When used correctly, include and exclude tags, process alerting and threshold alerts can help users react quickly and efficiently to solve performance issues.

3. Automation

The self-service, automated provisioning of IT resources has come of age and is rapidly becoming ubiquitous. Chef and Puppet are two popular orchestration engines that allow you to spin servers up and down in response to evolving business needs. Your APM solution should integrate tightly with existing automation tools, modifying automatically in response to operating environment changes, and providing real-time visibility into all your Chef- and Puppet-deployed applications and services.

4. Custom metrics

No two businesses have the same goals and objectives. The same can be said for application performance monitoring metrics. Custom metrics provide enhanced visibility into specific areas of an application where you want to collect, view or analyze additional information – such as page load time, web transaction response time or database query execution time. Setting these up should be as easy as modifying a simple script and creating a custom dashboard to display your data.

ABOUT Josh Stephens

As Vice President of Product Strategy at Idera, Josh Stephens brings nearly 20 years of experience in the technology industry. Prior to Idera, he founded a consulting and technology company focused on helping companies adapt their product and go to market strategies to take advantage of the high velocity, inside sales model focused around inbound marketing and social media. Previously, he was VP of technology at SolarWinds where he spent more than a dozen years helping to define and innovate their product and go to market strategies. Earlier in his career, Stephens spent time at Greenwich Technology Partners, International Network Services, and the United States Air Force.

Hot Topics

The Latest

I've spent a lot of time in the channel, and one thing I keep coming back to is this: a partner program is only as good as what it looks like in the field. Many programs look great on paper, but when a partner is in front of a customer navigating a complex hybrid environment or trying to make the case for AI-powered observability, the gap between what a vendor promises and what it actually delivers becomes very clear, very fast ...

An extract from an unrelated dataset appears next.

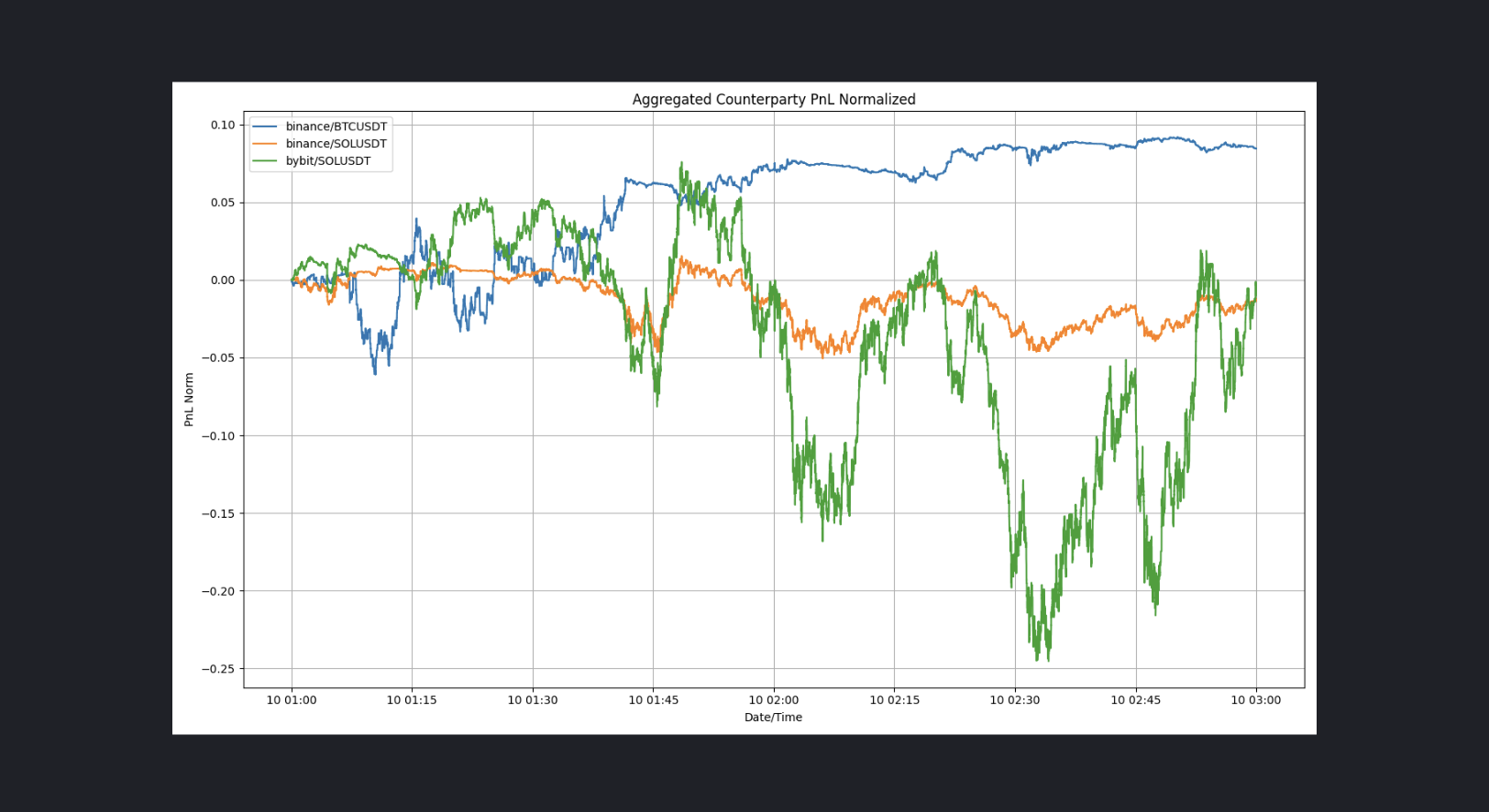
Task: Click the 10 01:15 x-axis tick label
Action: (x=412, y=700)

Enterprises today operate in a real-time environment where uninterrupted access to trusted data has become a baseline expectation for users, applications and automated systems. Traditional DataOps models, built on manual effort and human triage, cannot keep pace with this always active demand. AI agents are emerging as the operational backbone, ensuring consistent data availability, reinforcing trustworthiness and enabling a level of scale that manual processes cannot achieve ...

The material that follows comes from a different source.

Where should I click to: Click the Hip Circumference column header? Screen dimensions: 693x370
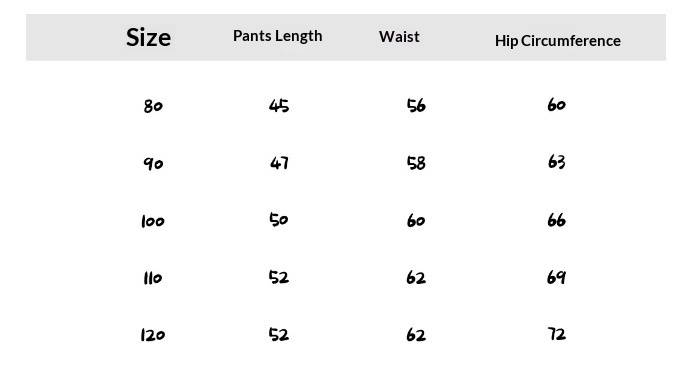(558, 41)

For decades, trust in the digital workplace rested on familiar signals. We trusted faces on video calls, voices on the phone, and emails that appeared to come from people we knew. These cues felt human and intuitive. They anchored how decisions were made, approvals were granted, and access was authorized. AI-powered deepfakes have quietly broken that model ...

Cloud migration was supposed to be a one-way door. For most enterprises, it turns out it isn't. Cloud data repatriation is a real and growing trend. A new survey ... finds that 89% of organizations plan to expand their on-premises infrastructure footprint over the next two years — and 75% have already moved at least some workloads back from public cloud in the past 24 months. The findings point to a broad rethinking of where data belongs ...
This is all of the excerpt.